Reviewed by Alexa Forrester, Santa Rosa Junior College

2014.08.04


Mark Johnson's newest book is a welcome renewal and defense of John Dewey's ethical naturalism, which Johnson claims is the only morality "fit for actual human beings." (217) The book straddles the divide between questions in moral psychology -- What values do we have? Where did they come from? What role does reason play in moral deliberation? -- and questions of normative and metaethics -- From where do values get genuine normative authority? How do we properly rank our values when they compete with each other? These questions weave together throughout the book; I will treat them in turn.

Regarding moral psychology, it is safe to say that the Deweyan picture of human agency, which Johnson draws on heavily, has been vindicated by contemporary empirical research. In Chapters 2-4, Johnson presents multiple leading theories of moral psychology,[1] all of which support Dewey's general insights about human nature, including: we are mostly creatures of unreflective habit, our values are plural and irreducible to one fundamental value, we begin our lives with general motivational impulses that get shaped and refined by our environments, and these culture-shaped habits often come into conflict.

Johnson endorses the idea, now popular among moral psychologists, that we have the capacity to make fast, arational moral snap-judgments and also the capacity to rationalize these judgments after the fact with moral reasoning. But he also argues that moral psychologists overlook an essential Deweyan insight: there is another source of moral judgment, one that is central to understanding our moral agency. Johnson writes,

I am going argue that there is . . . a key role for a process of moral deliberation that is more than just intuitive, nonconscious judgment, and also more than mere after-the-fact justification by principles. It is a reflective process of deliberation concerning which possible course of action available in a given morally problematic situation would best harmonize competing impulses, values, and ends. (90)

=== Supplied data ===
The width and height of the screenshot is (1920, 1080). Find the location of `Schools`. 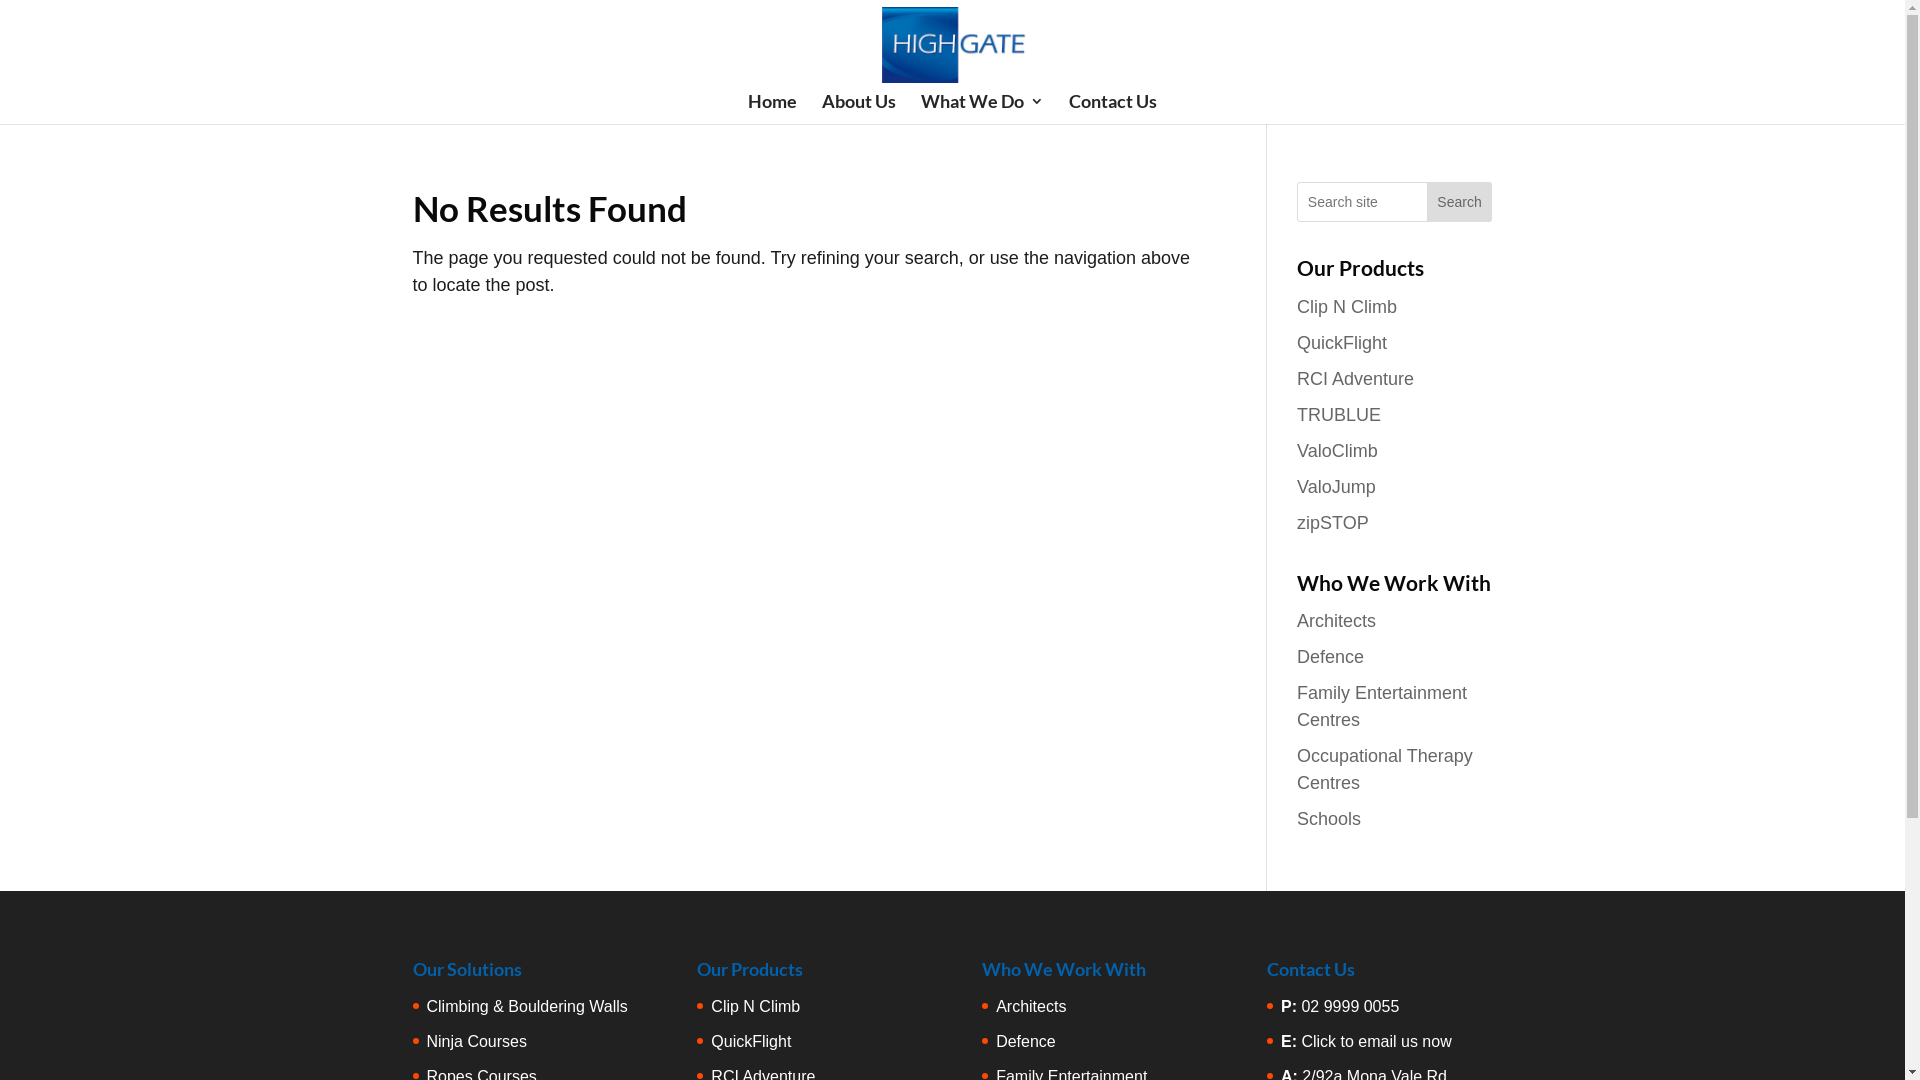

=== Problems to work on ===
• A. Reproduce word for word the part of the review of Mark Johnson's book from "Reviewed by Alexa" to "them in turn.".
• B. In the review of Mark Johnson's book, which chapters present multiple leading theories of moral psychology?
• C. Do these statements agree with the review of Mark Johnson's book? Answer yes or no for each and quote the deciding words.
(i) The reviewer is affiliated with Santa Rosa Junior College.
(ii) Johnson rejects the idea that we can make fast moral snap-judgments.
(iii) Among the Deweyan insights listed, our values reduce to one fundamental value.
The material plays no role here.

=== Answers for the exercise ===
• A.
Reviewed by Alexa Forrester, Santa Rosa Junior College

2014.08.04


Mark Johnson's newest book is a welcome renewal and defense of John Dewey's ethical naturalism, which Johnson claims is the only morality "fit for actual human beings." (217) The book straddles the divide between questions in moral psychology -- What values do we have? Where did they come from? What role does reason play in moral deliberation? -- and questions of normative and metaethics -- From where do values get genuine normative authority? How do we properly rank our values when they compete with each other? These questions weave together throughout the book; I will treat them in turn.

• B. Chapters 2-4.

• C.
(i) Yes: "Reviewed by Alexa Forrester, Santa Rosa Junior College"
(ii) No: "Johnson endorses the idea, now popular among moral psychologists, that we have the capacity to make fast, arational moral snap-judgments"
(iii) No: "our values are plural and irreducible to one fundamental value"